== Records supplied

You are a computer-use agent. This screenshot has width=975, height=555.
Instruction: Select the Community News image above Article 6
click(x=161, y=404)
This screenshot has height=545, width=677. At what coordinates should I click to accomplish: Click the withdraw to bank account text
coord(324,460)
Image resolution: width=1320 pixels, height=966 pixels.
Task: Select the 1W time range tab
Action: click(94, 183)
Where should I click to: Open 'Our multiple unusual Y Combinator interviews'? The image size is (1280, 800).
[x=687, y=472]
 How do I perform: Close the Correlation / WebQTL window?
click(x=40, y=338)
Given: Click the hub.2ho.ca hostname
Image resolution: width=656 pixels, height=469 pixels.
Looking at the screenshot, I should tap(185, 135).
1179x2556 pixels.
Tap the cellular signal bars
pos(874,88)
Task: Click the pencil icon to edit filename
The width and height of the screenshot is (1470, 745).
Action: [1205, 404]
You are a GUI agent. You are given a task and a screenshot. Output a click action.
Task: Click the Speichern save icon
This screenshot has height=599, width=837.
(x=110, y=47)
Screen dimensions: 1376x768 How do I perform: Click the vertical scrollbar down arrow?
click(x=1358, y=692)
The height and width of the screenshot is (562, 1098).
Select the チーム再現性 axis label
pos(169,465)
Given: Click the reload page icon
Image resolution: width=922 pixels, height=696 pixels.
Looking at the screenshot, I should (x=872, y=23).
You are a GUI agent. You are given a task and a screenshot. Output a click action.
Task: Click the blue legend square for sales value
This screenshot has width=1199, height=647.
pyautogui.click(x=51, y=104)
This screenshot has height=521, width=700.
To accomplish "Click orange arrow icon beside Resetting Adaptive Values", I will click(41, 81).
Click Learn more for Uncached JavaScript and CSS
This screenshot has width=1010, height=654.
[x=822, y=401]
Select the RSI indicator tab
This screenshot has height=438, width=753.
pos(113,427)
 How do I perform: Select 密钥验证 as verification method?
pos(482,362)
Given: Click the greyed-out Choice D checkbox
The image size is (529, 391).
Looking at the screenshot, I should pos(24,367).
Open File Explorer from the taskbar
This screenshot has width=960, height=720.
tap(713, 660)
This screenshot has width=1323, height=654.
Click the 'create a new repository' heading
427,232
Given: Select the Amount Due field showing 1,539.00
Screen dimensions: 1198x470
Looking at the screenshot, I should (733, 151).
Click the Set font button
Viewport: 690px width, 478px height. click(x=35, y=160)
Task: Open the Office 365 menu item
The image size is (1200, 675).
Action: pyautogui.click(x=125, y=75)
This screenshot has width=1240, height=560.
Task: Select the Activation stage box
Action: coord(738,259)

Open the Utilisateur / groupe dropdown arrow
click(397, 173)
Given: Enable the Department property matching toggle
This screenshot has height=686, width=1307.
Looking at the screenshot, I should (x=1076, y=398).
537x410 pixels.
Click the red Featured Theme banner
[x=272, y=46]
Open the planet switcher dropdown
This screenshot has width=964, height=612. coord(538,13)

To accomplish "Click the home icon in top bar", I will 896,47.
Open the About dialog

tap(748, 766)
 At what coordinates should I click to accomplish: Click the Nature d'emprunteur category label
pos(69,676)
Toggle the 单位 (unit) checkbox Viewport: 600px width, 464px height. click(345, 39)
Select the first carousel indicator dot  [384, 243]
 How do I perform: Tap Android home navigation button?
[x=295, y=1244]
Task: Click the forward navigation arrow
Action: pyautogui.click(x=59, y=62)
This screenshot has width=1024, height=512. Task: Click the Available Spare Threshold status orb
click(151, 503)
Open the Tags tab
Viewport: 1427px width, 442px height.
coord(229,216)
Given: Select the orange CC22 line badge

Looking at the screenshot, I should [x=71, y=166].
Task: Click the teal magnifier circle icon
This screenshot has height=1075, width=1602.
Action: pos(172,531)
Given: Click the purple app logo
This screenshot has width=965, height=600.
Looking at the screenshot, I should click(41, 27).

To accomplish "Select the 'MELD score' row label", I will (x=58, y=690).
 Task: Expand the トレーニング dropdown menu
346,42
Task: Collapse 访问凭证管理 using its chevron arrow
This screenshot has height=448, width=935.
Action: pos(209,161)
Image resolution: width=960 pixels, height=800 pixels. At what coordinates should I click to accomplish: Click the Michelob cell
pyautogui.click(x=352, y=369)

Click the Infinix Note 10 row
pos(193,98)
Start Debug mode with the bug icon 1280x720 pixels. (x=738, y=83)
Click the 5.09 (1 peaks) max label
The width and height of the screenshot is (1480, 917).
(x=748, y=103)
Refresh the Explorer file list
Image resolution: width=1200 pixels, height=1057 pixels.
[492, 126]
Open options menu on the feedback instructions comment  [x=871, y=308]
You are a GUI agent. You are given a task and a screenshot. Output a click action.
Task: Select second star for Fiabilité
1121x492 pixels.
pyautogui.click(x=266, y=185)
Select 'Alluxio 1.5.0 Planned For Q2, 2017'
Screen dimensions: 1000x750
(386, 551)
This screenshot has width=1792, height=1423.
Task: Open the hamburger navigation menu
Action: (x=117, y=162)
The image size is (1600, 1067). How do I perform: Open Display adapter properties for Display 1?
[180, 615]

====

§ **What the exercise asks**
Find the line that contains "Start Debug mode" in the listing above. Retype it and every line after it up to the last, exactly, and nothing else.

§ **Result below**
Start Debug mode with the bug icon 1280x720 pixels. (x=738, y=83)
Click the 5.09 (1 peaks) max label
The width and height of the screenshot is (1480, 917).
(x=748, y=103)
Refresh the Explorer file list
Image resolution: width=1200 pixels, height=1057 pixels.
[492, 126]
Open options menu on the feedback instructions comment  [x=871, y=308]
You are a GUI agent. You are given a task and a screenshot. Output a click action.
Task: Select second star for Fiabilité
1121x492 pixels.
pyautogui.click(x=266, y=185)
Select 'Alluxio 1.5.0 Planned For Q2, 2017'
Screen dimensions: 1000x750
(386, 551)
This screenshot has width=1792, height=1423.
Task: Open the hamburger navigation menu
Action: (x=117, y=162)
The image size is (1600, 1067). How do I perform: Open Display adapter properties for Display 1?
[180, 615]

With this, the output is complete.